◆ Problem statement ◆
Would you output the entries below only from the line containing "The image size is (1000, 458)." through the line containing "Given: Select the Graph tab", exactly as they stand and with both ends included?

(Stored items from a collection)
--------------------

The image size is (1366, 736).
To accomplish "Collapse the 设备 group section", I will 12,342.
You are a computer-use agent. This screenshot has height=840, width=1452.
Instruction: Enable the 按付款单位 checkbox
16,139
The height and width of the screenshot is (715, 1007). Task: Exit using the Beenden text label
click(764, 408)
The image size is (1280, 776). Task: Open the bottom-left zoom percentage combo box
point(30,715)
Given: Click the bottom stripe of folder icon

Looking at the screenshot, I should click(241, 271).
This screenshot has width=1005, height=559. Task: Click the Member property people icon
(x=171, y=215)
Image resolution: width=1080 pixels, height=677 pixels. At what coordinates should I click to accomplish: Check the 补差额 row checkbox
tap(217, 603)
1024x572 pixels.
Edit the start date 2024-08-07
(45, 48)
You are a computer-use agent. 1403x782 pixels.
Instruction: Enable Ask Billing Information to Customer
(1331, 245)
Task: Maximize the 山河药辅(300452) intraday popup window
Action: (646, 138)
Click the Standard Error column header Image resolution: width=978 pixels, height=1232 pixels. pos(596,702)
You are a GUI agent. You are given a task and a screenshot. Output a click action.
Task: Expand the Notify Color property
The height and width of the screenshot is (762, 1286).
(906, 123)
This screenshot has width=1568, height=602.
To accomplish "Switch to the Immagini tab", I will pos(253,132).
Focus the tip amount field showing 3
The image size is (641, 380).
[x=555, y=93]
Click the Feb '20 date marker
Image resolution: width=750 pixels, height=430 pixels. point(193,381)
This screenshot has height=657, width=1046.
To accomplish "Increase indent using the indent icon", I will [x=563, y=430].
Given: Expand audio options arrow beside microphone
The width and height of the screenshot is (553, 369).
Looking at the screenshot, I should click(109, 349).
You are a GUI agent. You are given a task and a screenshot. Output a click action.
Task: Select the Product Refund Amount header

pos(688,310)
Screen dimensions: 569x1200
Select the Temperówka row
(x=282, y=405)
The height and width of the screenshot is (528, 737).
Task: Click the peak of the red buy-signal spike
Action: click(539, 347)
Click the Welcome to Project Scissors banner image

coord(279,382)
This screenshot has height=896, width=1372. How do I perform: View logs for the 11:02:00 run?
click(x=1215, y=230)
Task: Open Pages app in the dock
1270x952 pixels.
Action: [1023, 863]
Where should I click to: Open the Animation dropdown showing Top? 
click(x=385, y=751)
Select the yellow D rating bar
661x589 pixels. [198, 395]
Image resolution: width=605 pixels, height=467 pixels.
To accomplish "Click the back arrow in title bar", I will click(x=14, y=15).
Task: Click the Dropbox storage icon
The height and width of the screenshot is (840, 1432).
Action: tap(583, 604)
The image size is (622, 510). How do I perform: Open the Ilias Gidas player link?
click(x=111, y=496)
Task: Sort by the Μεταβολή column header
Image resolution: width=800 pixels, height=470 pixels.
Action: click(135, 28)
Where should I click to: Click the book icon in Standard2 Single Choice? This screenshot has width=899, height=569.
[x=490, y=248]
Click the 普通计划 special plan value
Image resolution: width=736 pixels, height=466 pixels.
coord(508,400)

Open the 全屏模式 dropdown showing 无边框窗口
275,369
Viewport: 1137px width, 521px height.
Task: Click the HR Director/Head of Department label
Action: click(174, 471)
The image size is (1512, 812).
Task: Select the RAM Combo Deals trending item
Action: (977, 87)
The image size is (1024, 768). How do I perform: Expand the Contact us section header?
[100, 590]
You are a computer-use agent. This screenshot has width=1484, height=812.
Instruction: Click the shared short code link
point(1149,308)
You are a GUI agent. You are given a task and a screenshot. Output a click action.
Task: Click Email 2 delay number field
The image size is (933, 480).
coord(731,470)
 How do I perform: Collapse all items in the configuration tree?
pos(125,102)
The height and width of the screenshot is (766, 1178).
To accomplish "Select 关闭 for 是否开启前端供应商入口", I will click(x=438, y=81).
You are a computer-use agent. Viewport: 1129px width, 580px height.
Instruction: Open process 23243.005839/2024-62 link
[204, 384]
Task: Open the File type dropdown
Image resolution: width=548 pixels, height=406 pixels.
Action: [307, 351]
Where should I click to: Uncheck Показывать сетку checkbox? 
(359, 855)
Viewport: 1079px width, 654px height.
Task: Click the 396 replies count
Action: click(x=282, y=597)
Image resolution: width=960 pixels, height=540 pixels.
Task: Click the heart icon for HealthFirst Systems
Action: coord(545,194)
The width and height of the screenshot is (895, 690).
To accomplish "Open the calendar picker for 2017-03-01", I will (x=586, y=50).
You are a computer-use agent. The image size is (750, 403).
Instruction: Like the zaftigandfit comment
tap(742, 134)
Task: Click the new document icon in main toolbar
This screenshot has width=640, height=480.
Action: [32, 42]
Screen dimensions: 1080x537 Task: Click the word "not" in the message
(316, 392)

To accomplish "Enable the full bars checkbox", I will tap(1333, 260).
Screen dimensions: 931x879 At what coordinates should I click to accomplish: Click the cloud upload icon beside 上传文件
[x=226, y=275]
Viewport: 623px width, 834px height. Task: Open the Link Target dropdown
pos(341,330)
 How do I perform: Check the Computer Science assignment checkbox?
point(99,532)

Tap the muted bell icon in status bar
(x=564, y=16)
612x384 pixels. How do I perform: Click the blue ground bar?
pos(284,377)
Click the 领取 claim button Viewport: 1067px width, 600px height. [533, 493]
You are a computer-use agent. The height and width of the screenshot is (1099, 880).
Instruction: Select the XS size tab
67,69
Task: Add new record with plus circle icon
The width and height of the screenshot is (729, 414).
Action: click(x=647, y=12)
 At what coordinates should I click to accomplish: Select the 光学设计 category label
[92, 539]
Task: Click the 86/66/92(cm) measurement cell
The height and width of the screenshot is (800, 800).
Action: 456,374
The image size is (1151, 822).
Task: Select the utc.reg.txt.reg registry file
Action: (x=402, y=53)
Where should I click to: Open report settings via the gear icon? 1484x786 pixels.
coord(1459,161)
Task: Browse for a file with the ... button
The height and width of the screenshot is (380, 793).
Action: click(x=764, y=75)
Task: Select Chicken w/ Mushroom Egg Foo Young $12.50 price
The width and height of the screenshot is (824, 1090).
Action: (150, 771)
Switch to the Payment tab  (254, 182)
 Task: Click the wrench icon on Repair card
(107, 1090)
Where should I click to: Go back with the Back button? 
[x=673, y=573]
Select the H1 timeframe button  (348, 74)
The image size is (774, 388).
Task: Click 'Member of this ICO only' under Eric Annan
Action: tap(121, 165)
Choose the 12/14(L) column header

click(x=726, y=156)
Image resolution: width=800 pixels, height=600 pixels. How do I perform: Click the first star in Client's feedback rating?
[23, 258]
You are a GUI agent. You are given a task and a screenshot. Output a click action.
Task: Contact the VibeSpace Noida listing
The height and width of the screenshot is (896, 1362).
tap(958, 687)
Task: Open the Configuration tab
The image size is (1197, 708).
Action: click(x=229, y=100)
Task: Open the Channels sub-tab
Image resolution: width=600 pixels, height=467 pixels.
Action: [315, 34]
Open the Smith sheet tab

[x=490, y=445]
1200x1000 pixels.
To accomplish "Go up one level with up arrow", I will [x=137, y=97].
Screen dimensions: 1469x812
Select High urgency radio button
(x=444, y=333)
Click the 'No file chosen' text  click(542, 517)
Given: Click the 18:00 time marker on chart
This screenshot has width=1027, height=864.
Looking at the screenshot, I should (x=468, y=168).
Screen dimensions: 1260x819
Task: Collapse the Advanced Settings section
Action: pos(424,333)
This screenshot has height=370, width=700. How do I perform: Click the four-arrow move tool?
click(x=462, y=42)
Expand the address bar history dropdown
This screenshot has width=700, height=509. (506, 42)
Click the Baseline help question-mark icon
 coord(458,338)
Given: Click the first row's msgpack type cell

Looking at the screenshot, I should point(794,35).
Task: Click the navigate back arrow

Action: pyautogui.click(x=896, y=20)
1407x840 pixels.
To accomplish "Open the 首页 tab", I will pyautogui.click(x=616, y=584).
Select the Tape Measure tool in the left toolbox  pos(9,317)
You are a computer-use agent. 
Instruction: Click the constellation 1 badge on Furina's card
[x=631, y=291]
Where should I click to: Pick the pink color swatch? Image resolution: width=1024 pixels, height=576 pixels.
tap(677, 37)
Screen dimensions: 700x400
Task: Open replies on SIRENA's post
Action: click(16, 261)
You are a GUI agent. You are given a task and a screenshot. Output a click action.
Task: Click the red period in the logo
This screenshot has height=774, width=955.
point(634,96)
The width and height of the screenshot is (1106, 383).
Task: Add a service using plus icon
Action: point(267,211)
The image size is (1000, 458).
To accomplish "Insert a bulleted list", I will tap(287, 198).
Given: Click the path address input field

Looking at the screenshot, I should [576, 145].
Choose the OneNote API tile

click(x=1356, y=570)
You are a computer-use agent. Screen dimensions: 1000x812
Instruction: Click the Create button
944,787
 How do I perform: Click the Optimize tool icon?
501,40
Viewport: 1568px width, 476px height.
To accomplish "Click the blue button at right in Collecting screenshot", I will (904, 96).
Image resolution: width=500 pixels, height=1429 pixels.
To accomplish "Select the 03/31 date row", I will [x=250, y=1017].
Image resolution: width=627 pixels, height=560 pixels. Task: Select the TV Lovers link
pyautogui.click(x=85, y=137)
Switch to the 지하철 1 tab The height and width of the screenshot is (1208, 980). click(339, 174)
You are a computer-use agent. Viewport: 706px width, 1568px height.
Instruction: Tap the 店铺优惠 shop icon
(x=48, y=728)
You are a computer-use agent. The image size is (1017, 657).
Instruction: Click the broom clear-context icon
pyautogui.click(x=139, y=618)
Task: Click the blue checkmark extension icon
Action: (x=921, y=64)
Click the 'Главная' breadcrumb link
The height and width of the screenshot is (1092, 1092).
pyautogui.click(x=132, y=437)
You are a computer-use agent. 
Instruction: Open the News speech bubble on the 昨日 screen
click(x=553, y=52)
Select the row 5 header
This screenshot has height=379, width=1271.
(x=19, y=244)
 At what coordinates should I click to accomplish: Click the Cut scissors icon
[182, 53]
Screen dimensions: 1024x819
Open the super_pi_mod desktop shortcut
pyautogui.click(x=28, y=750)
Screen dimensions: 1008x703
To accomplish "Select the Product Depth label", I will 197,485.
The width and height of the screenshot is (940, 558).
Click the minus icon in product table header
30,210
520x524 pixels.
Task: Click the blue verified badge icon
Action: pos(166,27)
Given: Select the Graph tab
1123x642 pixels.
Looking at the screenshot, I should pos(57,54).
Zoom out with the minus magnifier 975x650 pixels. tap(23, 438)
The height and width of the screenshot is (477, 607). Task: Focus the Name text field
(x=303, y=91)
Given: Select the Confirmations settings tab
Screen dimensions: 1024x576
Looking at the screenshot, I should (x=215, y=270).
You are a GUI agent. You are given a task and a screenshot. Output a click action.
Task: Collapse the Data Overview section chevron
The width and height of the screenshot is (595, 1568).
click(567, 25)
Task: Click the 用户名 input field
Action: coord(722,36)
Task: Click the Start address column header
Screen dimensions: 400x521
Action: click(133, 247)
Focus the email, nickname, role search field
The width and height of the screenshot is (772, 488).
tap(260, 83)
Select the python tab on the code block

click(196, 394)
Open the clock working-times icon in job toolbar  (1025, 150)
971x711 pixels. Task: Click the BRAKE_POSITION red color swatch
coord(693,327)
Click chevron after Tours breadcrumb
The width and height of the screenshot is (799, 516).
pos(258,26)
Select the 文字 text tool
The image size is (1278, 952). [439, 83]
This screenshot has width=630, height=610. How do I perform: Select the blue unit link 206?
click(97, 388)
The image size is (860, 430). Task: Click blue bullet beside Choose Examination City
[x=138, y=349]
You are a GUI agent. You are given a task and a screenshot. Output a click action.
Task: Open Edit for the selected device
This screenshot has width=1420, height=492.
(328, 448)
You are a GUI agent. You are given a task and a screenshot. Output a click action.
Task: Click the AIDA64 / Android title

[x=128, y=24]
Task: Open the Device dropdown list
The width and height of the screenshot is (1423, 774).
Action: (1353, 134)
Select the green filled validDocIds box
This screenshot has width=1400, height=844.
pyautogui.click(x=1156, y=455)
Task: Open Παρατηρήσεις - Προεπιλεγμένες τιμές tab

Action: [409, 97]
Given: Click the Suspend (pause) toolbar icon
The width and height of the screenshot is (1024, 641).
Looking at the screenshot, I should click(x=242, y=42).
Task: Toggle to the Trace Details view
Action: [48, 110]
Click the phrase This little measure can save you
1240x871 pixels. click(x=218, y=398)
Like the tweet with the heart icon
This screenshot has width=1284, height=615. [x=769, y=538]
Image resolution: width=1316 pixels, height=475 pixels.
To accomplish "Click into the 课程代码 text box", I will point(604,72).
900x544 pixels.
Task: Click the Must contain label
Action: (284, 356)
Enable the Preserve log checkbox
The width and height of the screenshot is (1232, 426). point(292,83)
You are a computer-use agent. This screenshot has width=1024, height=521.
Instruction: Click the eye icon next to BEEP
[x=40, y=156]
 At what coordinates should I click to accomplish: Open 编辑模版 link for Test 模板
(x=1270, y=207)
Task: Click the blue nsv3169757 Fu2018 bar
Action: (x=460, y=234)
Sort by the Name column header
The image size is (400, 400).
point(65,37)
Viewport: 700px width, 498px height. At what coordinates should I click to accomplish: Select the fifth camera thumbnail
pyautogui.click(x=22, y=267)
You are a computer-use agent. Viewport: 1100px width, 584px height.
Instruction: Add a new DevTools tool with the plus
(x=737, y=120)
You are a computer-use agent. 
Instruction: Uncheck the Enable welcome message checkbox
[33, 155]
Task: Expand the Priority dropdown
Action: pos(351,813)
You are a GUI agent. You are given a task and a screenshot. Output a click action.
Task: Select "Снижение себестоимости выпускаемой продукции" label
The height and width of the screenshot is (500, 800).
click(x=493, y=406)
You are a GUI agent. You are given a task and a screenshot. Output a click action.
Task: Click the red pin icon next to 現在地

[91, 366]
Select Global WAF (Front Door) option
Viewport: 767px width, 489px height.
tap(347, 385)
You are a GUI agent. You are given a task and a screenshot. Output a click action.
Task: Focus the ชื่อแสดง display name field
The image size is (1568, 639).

--------------------

◆ Exercise solution ◆
The image size is (1000, 458).
To accomplish "Insert a bulleted list", I will tap(287, 198).
Given: Click the path address input field

Looking at the screenshot, I should [576, 145].
Choose the OneNote API tile

click(x=1356, y=570)
You are a computer-use agent. Screen dimensions: 1000x812
Instruction: Click the Create button
944,787
 How do I perform: Click the Optimize tool icon?
501,40
Viewport: 1568px width, 476px height.
To accomplish "Click the blue button at right in Collecting screenshot", I will (904, 96).
Image resolution: width=500 pixels, height=1429 pixels.
To accomplish "Select the 03/31 date row", I will [x=250, y=1017].
Image resolution: width=627 pixels, height=560 pixels. Task: Select the TV Lovers link
pyautogui.click(x=85, y=137)
Switch to the 지하철 1 tab The height and width of the screenshot is (1208, 980). click(339, 174)
You are a computer-use agent. Viewport: 706px width, 1568px height.
Instruction: Tap the 店铺优惠 shop icon
(x=48, y=728)
You are a computer-use agent. The image size is (1017, 657).
Instruction: Click the broom clear-context icon
pyautogui.click(x=139, y=618)
Task: Click the blue checkmark extension icon
Action: (x=921, y=64)
Click the 'Главная' breadcrumb link
The height and width of the screenshot is (1092, 1092).
pyautogui.click(x=132, y=437)
You are a computer-use agent. 
Instruction: Open the News speech bubble on the 昨日 screen
click(x=553, y=52)
Select the row 5 header
This screenshot has height=379, width=1271.
(x=19, y=244)
 At what coordinates should I click to accomplish: Click the Cut scissors icon
[182, 53]
Screen dimensions: 1024x819
Open the super_pi_mod desktop shortcut
pyautogui.click(x=28, y=750)
Screen dimensions: 1008x703
To accomplish "Select the Product Depth label", I will 197,485.
The width and height of the screenshot is (940, 558).
Click the minus icon in product table header
30,210
520x524 pixels.
Task: Click the blue verified badge icon
Action: pos(166,27)
Given: Select the Graph tab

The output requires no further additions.